When a young Maori man arrives on the morning train one day in 1903--announcing the imminent visit of a famous strongman--the entire town of Marumaru, New Zealand turns out to greet him, except one. Colton Kemp, a department store window-dresser, is at home, watching his beloved wife die in premature childbirth. Tormented by grief, he hatches a plan to make his name and thwart his rival, the silent and gifted Carpenter: over the next sixteen years he will raise his newborn twins in secrecy and isolation, to become human mannequins in the world's most lifelike window display.
In the final section, another change of narrator and a jump forward to 1970s Australia bring about the denouement. This is the only place Cliff seems to falter; he has much to reveal about his new storyteller while also needing to wrangle a sprawling plot.

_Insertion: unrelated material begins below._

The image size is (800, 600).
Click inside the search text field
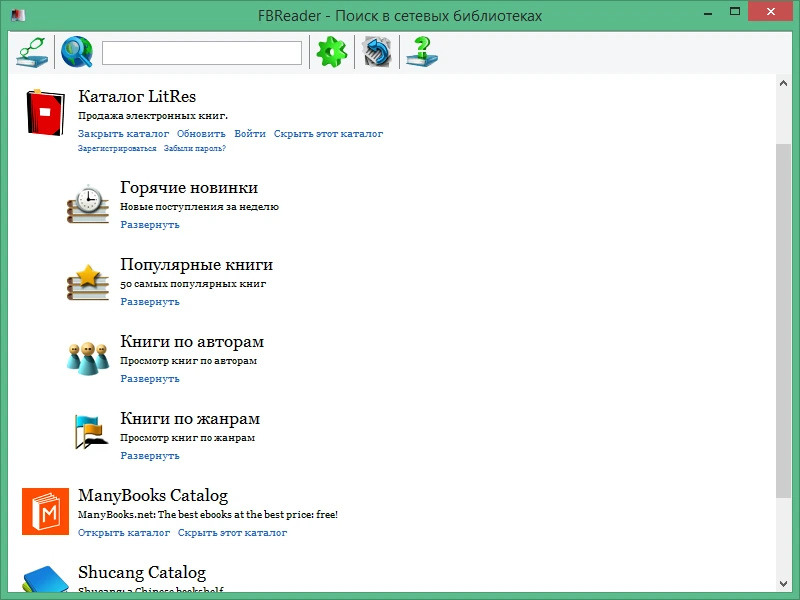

Events unspool perhaps a little slowly in the beginning of this section and then rather too quickly toward the end, leaving the characters’ motivations, and the truths we are eager to learn, somewhat occluded.
The Carpenter’s contributions to the overall arc of the novel, while full of rich descriptions of setting, are sluggish and expositional. The majority of his life story weighs down the middle third of the novel, which significantly slows the pacing and leaves the main plotline floating in the doldrums. There is much to enjoy in his biography, but at times it is exhaustive and overindulgent.
It is a strikingly vivid tale full of startling yet believable twists anchored by the compassionate portrayal of lives overrun with obsession and the drive for perfection. It is an original and gripping read, a rich book by an accomplished writer.